> [The data]:

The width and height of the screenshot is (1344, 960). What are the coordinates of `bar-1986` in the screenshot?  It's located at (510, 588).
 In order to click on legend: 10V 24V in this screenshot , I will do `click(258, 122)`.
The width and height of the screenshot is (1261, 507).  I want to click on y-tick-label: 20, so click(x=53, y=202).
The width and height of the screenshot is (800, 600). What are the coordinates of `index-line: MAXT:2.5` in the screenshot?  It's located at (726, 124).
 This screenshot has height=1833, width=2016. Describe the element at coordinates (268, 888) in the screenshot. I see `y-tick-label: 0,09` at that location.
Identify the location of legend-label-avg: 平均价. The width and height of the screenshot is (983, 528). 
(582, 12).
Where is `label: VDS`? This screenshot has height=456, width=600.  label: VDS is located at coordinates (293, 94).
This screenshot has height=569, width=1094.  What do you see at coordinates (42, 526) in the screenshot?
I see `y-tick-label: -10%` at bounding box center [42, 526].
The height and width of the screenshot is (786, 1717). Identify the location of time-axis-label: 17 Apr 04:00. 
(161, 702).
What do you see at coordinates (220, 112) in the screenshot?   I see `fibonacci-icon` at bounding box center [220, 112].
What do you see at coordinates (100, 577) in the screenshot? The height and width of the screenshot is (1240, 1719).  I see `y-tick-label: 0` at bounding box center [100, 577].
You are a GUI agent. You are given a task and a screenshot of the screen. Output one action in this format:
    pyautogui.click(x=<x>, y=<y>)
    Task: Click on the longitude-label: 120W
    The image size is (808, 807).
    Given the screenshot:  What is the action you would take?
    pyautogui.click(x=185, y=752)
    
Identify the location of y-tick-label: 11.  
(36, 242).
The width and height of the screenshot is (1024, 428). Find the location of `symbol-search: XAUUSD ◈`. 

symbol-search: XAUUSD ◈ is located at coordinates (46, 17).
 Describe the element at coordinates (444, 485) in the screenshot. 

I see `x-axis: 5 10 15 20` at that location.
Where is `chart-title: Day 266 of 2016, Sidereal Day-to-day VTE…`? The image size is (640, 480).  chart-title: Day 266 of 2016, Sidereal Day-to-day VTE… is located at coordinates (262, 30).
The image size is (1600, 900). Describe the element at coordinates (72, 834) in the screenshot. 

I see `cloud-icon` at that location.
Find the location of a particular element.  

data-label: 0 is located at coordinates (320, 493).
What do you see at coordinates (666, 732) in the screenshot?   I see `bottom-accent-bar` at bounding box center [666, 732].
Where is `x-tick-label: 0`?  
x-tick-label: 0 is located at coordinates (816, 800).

> [Your task]: Reproduce all of the items above verbatim, with no changes of any kind.

> [Result of the exercise]:
The width and height of the screenshot is (1344, 960). What are the coordinates of `bar-1986` in the screenshot?  It's located at (510, 588).
 In order to click on legend: 10V 24V in this screenshot , I will do `click(258, 122)`.
The width and height of the screenshot is (1261, 507).  I want to click on y-tick-label: 20, so click(x=53, y=202).
The width and height of the screenshot is (800, 600). What are the coordinates of `index-line: MAXT:2.5` in the screenshot?  It's located at (726, 124).
 This screenshot has height=1833, width=2016. Describe the element at coordinates (268, 888) in the screenshot. I see `y-tick-label: 0,09` at that location.
Identify the location of legend-label-avg: 平均价. The width and height of the screenshot is (983, 528). 
(582, 12).
Where is `label: VDS`? This screenshot has height=456, width=600.  label: VDS is located at coordinates (293, 94).
This screenshot has height=569, width=1094.  What do you see at coordinates (42, 526) in the screenshot?
I see `y-tick-label: -10%` at bounding box center [42, 526].
The height and width of the screenshot is (786, 1717). Identify the location of time-axis-label: 17 Apr 04:00. 
(161, 702).
What do you see at coordinates (220, 112) in the screenshot?   I see `fibonacci-icon` at bounding box center [220, 112].
What do you see at coordinates (100, 577) in the screenshot? The height and width of the screenshot is (1240, 1719).  I see `y-tick-label: 0` at bounding box center [100, 577].
You are a GUI agent. You are given a task and a screenshot of the screen. Output one action in this format:
    pyautogui.click(x=<x>, y=<y>)
    Task: Click on the longitude-label: 120W
    The image size is (808, 807).
    Given the screenshot:  What is the action you would take?
    pyautogui.click(x=185, y=752)
    
Identify the location of y-tick-label: 11.  
(36, 242).
The width and height of the screenshot is (1024, 428). Find the location of `symbol-search: XAUUSD ◈`. 

symbol-search: XAUUSD ◈ is located at coordinates (46, 17).
 Describe the element at coordinates (444, 485) in the screenshot. 

I see `x-axis: 5 10 15 20` at that location.
Where is `chart-title: Day 266 of 2016, Sidereal Day-to-day VTE…`? The image size is (640, 480).  chart-title: Day 266 of 2016, Sidereal Day-to-day VTE… is located at coordinates (262, 30).
The image size is (1600, 900). Describe the element at coordinates (72, 834) in the screenshot. 

I see `cloud-icon` at that location.
Find the location of a particular element.  

data-label: 0 is located at coordinates (320, 493).
What do you see at coordinates (666, 732) in the screenshot?   I see `bottom-accent-bar` at bounding box center [666, 732].
Where is `x-tick-label: 0`?  
x-tick-label: 0 is located at coordinates (816, 800).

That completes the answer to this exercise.